> **Assignment**: Lines from the one containing "The width and" through the final line of the records below are needed, copied exactly, with no pictures.

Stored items
───
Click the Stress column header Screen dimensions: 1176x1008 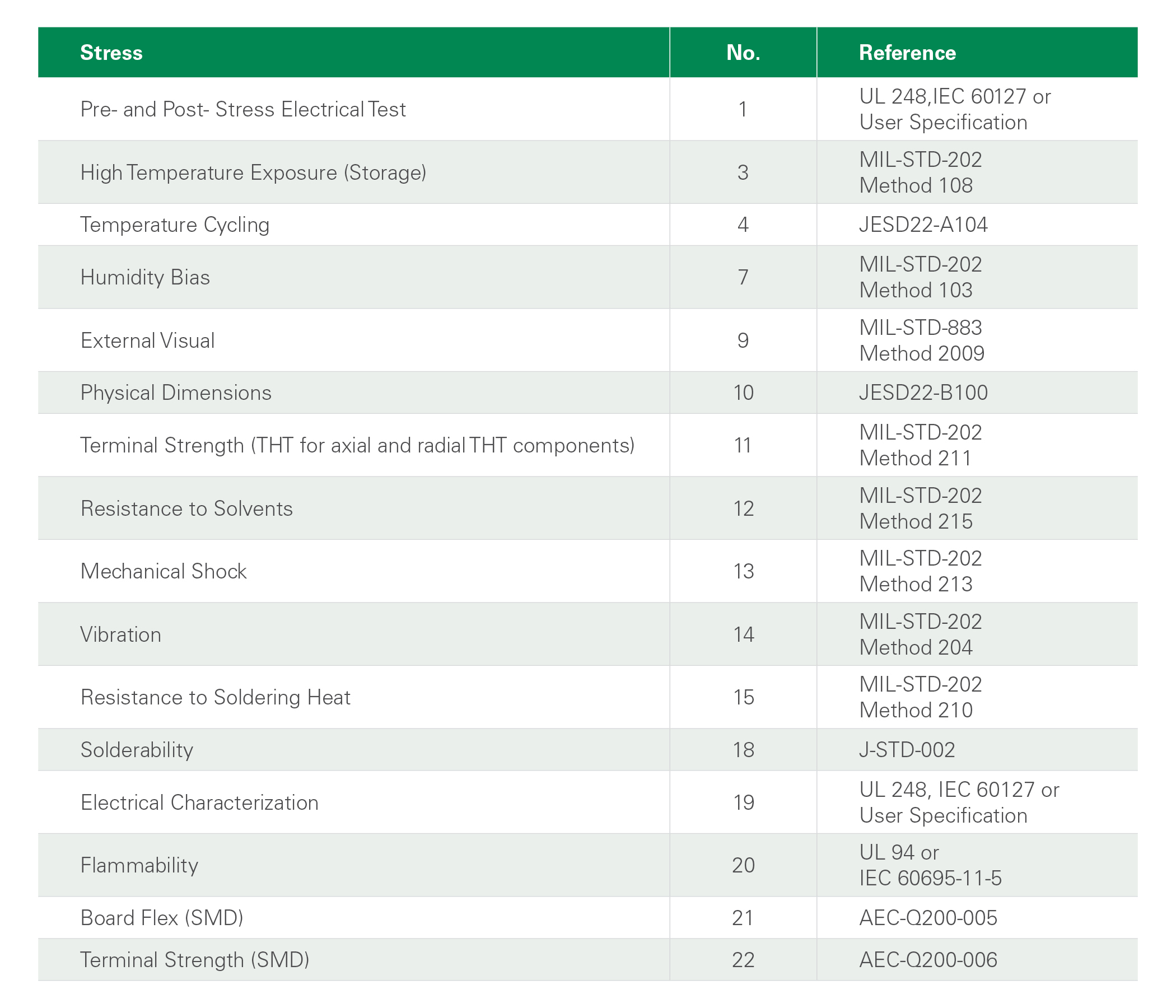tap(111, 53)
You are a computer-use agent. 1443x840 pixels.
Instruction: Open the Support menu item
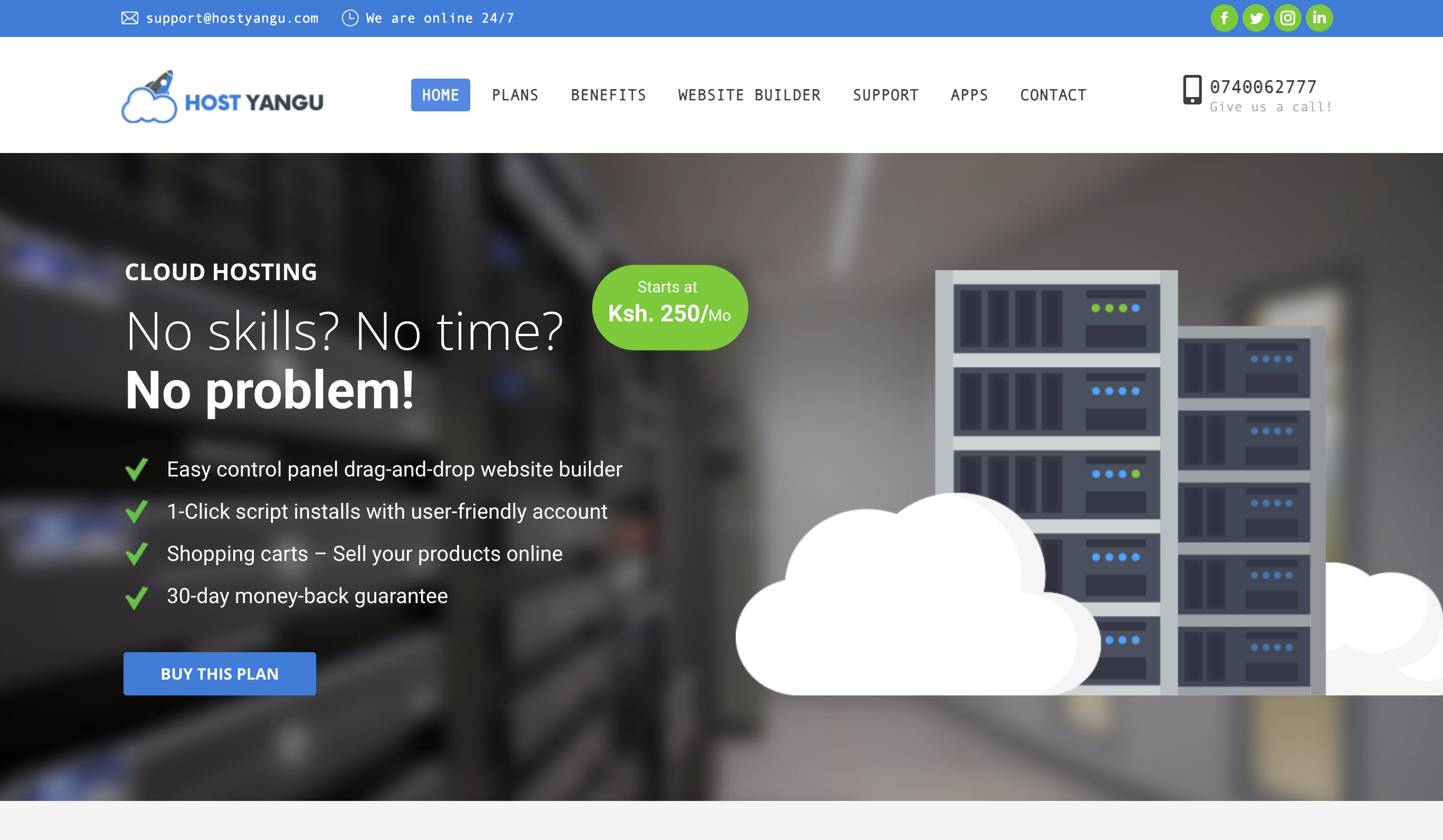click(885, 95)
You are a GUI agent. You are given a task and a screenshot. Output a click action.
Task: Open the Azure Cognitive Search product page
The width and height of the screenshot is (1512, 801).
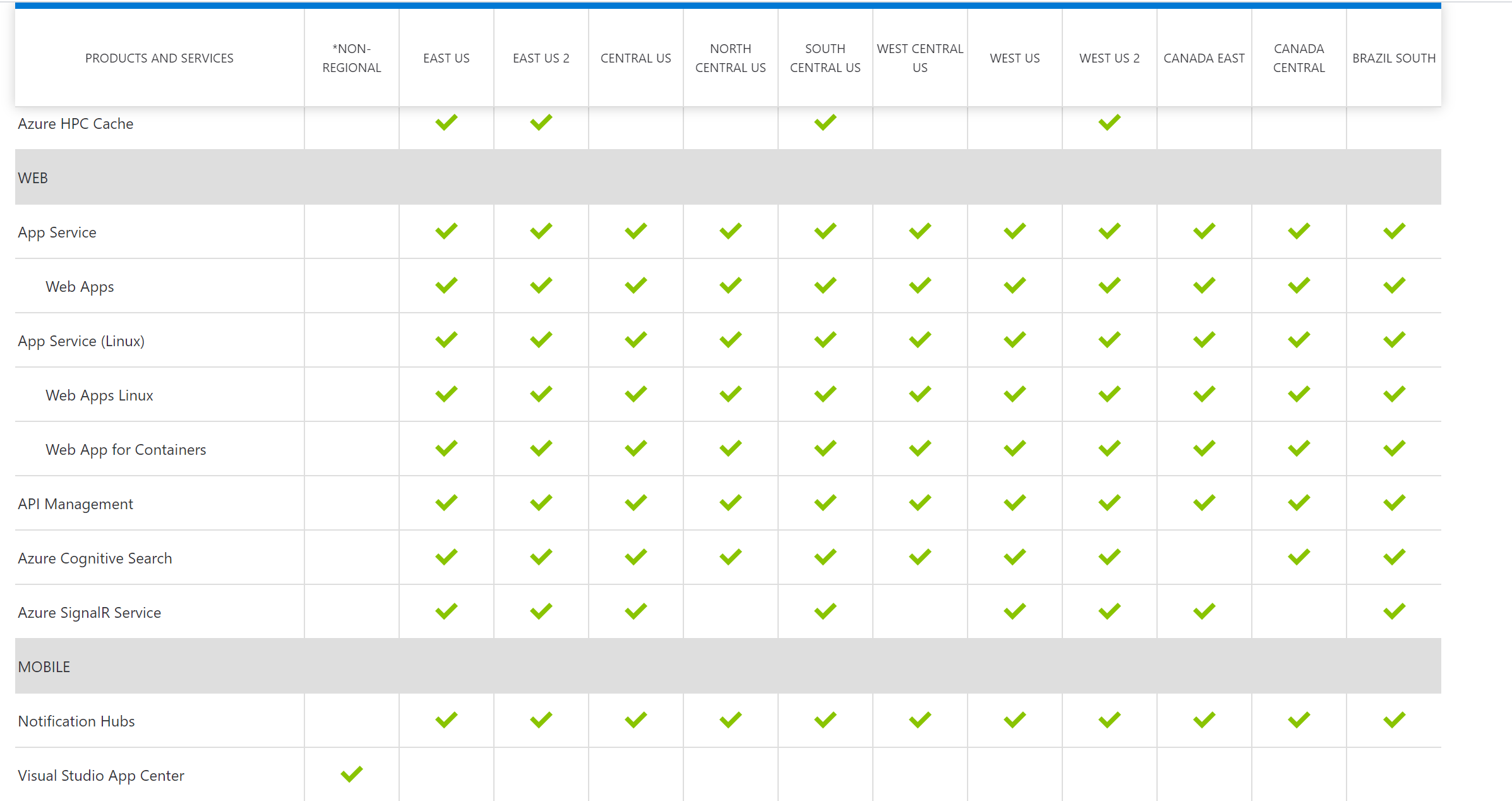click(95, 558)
───
> **Expected output**:
The width and height of the screenshot is (1512, 801).
click(95, 558)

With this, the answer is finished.